Assignment:
Report each line of the records below that uses the word "will".

Records shown:
__________

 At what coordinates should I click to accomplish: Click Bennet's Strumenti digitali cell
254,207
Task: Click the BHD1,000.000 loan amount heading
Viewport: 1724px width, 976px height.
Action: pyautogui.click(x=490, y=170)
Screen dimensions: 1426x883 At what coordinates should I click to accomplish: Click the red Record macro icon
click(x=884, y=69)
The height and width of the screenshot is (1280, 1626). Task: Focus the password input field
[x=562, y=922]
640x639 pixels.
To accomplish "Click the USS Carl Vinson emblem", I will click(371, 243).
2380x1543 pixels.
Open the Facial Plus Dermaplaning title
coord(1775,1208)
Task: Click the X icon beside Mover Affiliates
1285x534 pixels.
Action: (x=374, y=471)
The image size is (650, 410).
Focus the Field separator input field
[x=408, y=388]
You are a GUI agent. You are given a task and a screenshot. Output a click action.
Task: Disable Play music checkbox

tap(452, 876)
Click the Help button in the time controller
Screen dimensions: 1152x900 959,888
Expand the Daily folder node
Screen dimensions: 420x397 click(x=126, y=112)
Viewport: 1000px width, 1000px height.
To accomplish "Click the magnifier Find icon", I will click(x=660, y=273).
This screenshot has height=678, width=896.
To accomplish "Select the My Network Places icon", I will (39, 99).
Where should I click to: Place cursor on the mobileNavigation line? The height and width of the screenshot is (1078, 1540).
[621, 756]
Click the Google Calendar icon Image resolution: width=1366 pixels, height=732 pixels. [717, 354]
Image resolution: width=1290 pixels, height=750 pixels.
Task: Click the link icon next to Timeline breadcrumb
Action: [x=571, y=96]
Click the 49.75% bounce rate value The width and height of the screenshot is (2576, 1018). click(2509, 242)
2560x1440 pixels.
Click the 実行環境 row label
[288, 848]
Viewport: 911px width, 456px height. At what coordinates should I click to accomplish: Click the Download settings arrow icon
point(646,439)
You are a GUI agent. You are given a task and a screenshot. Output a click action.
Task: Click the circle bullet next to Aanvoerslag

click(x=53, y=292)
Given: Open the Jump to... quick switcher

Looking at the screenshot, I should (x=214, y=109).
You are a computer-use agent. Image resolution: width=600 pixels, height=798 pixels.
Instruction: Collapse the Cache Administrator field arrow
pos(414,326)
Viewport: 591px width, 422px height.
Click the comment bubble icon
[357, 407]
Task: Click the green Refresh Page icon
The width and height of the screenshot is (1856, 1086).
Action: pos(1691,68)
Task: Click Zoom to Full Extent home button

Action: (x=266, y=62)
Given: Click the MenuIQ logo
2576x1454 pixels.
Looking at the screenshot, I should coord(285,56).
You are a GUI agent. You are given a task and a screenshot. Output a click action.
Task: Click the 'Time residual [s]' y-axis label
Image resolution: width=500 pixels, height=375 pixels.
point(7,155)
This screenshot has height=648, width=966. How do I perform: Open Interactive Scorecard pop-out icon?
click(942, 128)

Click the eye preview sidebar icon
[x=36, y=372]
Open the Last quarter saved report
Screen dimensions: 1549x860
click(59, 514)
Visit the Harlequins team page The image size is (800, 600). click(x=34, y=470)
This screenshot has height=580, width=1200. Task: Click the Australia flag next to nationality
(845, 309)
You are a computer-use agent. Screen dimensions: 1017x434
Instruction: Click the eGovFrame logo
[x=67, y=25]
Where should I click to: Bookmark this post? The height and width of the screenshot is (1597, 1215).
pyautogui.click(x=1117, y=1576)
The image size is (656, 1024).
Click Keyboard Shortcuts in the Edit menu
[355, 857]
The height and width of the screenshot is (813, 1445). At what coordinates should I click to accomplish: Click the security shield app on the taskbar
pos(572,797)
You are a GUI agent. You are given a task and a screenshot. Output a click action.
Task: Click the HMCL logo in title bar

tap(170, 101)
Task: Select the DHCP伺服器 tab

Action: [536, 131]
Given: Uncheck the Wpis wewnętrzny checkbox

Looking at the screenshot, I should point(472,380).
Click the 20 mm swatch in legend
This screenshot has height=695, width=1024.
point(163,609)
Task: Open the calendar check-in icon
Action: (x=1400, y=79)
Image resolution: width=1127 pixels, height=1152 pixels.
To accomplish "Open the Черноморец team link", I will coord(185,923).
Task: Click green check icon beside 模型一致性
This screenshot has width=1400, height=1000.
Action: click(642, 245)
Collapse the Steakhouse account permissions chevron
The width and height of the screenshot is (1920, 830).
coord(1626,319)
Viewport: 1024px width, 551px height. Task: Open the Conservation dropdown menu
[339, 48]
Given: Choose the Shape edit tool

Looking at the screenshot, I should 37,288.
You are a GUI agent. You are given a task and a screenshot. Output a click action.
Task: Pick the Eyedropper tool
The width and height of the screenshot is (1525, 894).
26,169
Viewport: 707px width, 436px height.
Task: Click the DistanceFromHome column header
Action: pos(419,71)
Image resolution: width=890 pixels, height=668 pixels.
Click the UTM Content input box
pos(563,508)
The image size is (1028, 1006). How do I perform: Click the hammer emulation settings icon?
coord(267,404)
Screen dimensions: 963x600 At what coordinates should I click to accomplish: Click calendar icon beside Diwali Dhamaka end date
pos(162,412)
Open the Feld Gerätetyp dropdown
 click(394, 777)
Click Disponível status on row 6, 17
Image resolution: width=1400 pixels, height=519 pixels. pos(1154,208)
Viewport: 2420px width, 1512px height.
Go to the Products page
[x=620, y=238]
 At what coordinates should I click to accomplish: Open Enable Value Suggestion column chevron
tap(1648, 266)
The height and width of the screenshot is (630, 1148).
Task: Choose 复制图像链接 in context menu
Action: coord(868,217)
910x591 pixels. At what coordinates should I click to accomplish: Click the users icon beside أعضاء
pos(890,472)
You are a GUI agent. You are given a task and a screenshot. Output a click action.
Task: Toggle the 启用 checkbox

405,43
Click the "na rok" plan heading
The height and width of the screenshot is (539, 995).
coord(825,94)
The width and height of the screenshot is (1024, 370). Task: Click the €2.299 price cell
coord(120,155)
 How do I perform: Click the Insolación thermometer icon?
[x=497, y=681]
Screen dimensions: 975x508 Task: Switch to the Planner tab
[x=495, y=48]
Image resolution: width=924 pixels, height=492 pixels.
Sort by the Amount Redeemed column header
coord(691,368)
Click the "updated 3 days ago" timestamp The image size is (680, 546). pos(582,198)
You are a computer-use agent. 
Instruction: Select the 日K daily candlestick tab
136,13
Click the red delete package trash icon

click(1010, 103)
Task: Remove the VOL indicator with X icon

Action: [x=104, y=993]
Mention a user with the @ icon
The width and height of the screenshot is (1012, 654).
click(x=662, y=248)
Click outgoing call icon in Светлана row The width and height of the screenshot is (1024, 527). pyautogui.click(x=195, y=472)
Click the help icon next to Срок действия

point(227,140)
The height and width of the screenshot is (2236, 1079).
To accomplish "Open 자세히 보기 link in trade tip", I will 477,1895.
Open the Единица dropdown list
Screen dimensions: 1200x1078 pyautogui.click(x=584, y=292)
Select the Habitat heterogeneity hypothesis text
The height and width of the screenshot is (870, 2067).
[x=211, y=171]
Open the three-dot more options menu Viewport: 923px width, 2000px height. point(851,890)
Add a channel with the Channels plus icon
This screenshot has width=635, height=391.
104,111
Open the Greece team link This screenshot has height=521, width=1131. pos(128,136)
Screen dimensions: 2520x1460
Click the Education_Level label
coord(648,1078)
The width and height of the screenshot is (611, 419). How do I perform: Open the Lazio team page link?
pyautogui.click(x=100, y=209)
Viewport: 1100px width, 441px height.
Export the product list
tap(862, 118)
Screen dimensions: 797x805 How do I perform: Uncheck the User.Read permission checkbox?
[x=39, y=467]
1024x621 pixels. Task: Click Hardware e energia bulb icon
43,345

__________

Task result:
To accomplish "Click the USS Carl Vinson emblem", I will click(371, 243).
To accomplish "Click the magnifier Find icon", I will click(x=660, y=273).
To accomplish "Select the My Network Places icon", I will (39, 99).
To accomplish "Open the Черноморец team link", I will coord(185,923).
To accomplish "Open 자세히 보기 link in trade tip", I will 477,1895.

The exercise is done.